# TASK BRIEF
In the entries below, find every line with "Sort" and copy it.

Top of DATASET ENTRIES

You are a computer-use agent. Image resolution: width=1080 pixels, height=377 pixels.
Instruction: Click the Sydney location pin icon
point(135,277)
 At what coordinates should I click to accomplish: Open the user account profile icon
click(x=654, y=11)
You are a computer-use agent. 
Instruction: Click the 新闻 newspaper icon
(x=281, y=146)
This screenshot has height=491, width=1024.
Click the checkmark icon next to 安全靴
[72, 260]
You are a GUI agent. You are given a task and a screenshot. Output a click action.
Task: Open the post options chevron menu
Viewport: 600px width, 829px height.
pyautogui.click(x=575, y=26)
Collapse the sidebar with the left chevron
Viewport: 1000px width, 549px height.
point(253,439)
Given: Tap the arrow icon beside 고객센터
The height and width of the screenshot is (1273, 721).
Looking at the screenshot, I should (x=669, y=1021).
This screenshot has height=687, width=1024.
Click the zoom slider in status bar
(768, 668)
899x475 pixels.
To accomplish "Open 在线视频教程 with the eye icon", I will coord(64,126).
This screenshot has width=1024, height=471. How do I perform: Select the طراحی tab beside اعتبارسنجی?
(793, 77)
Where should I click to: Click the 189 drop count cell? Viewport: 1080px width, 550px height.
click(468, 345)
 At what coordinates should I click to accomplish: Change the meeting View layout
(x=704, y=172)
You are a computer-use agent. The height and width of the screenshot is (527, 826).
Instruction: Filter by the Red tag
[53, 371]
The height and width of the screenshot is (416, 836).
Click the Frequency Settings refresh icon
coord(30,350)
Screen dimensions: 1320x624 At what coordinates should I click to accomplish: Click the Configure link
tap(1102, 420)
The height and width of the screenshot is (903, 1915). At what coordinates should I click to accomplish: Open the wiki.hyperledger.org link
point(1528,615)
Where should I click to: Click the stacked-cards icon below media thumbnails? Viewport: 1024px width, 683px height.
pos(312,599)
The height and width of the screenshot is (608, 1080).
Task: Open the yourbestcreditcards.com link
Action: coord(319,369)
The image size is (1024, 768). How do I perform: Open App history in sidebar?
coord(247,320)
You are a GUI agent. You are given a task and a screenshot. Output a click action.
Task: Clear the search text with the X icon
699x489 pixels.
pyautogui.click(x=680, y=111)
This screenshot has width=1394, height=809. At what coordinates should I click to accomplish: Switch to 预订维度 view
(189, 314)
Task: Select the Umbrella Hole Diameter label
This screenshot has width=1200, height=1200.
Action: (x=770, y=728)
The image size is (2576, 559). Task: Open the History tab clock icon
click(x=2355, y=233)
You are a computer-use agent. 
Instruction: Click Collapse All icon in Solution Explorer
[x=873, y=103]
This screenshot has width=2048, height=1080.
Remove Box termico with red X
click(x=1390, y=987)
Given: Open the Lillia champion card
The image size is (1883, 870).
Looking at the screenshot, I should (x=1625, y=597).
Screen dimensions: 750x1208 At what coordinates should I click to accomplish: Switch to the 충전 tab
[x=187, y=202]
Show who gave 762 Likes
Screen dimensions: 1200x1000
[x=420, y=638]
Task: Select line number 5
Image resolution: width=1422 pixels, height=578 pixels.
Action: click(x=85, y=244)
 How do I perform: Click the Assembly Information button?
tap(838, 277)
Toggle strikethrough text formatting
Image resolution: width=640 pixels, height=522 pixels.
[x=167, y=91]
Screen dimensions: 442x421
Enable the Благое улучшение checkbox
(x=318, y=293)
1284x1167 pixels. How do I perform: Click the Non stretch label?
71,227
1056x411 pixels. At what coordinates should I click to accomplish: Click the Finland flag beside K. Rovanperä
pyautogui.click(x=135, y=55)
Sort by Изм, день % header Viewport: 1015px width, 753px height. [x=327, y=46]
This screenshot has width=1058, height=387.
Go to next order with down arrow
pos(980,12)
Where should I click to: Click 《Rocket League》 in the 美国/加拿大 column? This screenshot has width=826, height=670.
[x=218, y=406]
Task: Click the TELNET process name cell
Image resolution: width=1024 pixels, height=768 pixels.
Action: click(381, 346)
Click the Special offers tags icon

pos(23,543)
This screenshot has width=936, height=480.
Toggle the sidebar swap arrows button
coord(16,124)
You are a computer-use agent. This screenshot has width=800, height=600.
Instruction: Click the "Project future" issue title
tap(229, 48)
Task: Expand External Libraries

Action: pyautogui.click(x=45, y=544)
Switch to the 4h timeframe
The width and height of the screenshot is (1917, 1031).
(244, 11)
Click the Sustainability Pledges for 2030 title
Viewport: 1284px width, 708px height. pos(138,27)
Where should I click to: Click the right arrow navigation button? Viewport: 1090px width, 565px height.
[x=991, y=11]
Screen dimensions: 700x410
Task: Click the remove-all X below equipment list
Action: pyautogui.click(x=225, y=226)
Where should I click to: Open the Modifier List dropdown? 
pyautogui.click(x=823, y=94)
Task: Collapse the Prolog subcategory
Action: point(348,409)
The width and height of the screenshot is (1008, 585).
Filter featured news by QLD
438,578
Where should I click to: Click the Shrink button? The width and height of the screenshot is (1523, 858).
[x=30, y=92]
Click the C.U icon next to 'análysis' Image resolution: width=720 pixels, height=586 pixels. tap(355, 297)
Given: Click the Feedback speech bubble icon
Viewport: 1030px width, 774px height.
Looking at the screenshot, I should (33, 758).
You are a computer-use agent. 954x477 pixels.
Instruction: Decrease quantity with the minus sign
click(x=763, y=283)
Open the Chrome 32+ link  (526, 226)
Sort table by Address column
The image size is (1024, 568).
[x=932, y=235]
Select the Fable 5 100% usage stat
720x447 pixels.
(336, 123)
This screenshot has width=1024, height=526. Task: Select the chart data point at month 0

Bottom of DATASET ENTRIES

# WRITTEN ANSWER
Sort by Изм, день % header Viewport: 1015px width, 753px height. [x=327, y=46]
Sort table by Address column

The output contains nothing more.